Requirement | Copy each row below character for character, with nothing added, removed, or reordered.
— START Supplied data —
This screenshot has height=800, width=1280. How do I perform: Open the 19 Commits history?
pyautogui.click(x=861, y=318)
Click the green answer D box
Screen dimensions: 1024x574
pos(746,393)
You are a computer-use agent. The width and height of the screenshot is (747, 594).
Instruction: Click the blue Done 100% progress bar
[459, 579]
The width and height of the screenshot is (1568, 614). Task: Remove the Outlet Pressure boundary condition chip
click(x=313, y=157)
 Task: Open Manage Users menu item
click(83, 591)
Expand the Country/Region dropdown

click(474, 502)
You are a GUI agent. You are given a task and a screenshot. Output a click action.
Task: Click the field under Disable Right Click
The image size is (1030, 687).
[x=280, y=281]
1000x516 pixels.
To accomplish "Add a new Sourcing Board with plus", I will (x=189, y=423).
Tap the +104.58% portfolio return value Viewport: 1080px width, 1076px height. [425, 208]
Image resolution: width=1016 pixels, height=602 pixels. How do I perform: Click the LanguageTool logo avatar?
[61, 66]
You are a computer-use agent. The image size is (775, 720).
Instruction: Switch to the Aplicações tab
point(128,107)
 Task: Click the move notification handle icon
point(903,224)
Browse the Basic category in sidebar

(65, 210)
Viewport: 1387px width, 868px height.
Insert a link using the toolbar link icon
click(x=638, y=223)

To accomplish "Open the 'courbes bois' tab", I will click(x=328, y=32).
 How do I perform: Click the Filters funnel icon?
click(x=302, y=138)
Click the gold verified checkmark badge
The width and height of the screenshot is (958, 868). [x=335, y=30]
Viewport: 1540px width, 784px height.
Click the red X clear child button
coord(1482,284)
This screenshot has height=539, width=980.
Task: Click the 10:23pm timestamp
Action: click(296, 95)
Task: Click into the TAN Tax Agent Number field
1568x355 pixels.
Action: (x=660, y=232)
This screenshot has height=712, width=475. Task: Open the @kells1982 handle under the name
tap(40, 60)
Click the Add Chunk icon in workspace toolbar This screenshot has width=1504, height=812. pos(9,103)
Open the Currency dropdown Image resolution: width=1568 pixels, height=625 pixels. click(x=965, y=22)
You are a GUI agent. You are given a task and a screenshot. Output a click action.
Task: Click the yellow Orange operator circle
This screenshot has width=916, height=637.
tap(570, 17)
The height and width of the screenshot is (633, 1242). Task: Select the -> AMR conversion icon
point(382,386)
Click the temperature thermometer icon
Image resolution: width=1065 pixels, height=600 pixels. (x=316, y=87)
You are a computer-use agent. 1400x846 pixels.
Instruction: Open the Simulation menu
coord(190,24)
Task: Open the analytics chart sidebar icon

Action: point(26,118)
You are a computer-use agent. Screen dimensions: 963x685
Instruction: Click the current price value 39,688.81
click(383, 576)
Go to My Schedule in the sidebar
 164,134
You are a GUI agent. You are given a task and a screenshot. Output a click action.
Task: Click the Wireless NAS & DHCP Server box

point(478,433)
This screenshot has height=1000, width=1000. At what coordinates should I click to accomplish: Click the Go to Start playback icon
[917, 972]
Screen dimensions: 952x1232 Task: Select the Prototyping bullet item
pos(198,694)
— END Supplied data —
The answer |
This screenshot has height=800, width=1280. How do I perform: Open the 19 Commits history?
pyautogui.click(x=861, y=318)
Click the green answer D box
Screen dimensions: 1024x574
pos(746,393)
You are a computer-use agent. The width and height of the screenshot is (747, 594).
Instruction: Click the blue Done 100% progress bar
[459, 579]
The width and height of the screenshot is (1568, 614). Task: Remove the Outlet Pressure boundary condition chip
click(x=313, y=157)
 Task: Open Manage Users menu item
click(83, 591)
Expand the Country/Region dropdown

click(474, 502)
You are a GUI agent. You are given a task and a screenshot. Output a click action.
Task: Click the field under Disable Right Click
The image size is (1030, 687).
[x=280, y=281]
1000x516 pixels.
To accomplish "Add a new Sourcing Board with plus", I will (x=189, y=423).
Tap the +104.58% portfolio return value Viewport: 1080px width, 1076px height. [425, 208]
Image resolution: width=1016 pixels, height=602 pixels. How do I perform: Click the LanguageTool logo avatar?
[61, 66]
You are a computer-use agent. The image size is (775, 720).
Instruction: Switch to the Aplicações tab
point(128,107)
 Task: Click the move notification handle icon
point(903,224)
Browse the Basic category in sidebar

(65, 210)
Viewport: 1387px width, 868px height.
Insert a link using the toolbar link icon
click(x=638, y=223)

To accomplish "Open the 'courbes bois' tab", I will click(x=328, y=32).
 How do I perform: Click the Filters funnel icon?
click(x=302, y=138)
Click the gold verified checkmark badge
The width and height of the screenshot is (958, 868). [x=335, y=30]
Viewport: 1540px width, 784px height.
Click the red X clear child button
coord(1482,284)
This screenshot has height=539, width=980.
Task: Click the 10:23pm timestamp
Action: click(296, 95)
Task: Click into the TAN Tax Agent Number field
1568x355 pixels.
Action: (x=660, y=232)
This screenshot has height=712, width=475. Task: Open the @kells1982 handle under the name
tap(40, 60)
Click the Add Chunk icon in workspace toolbar This screenshot has width=1504, height=812. pos(9,103)
Open the Currency dropdown Image resolution: width=1568 pixels, height=625 pixels. click(x=965, y=22)
You are a GUI agent. You are given a task and a screenshot. Output a click action.
Task: Click the yellow Orange operator circle
This screenshot has width=916, height=637.
tap(570, 17)
The height and width of the screenshot is (633, 1242). Task: Select the -> AMR conversion icon
point(382,386)
Click the temperature thermometer icon
Image resolution: width=1065 pixels, height=600 pixels. (x=316, y=87)
You are a computer-use agent. 1400x846 pixels.
Instruction: Open the Simulation menu
coord(190,24)
Task: Open the analytics chart sidebar icon

Action: point(26,118)
You are a computer-use agent. Screen dimensions: 963x685
Instruction: Click the current price value 39,688.81
click(383, 576)
Go to My Schedule in the sidebar
 164,134
You are a GUI agent. You are given a task and a screenshot. Output a click action.
Task: Click the Wireless NAS & DHCP Server box

point(478,433)
This screenshot has height=1000, width=1000. At what coordinates should I click to accomplish: Click the Go to Start playback icon
[917, 972]
Screen dimensions: 952x1232 Task: Select the Prototyping bullet item
pos(198,694)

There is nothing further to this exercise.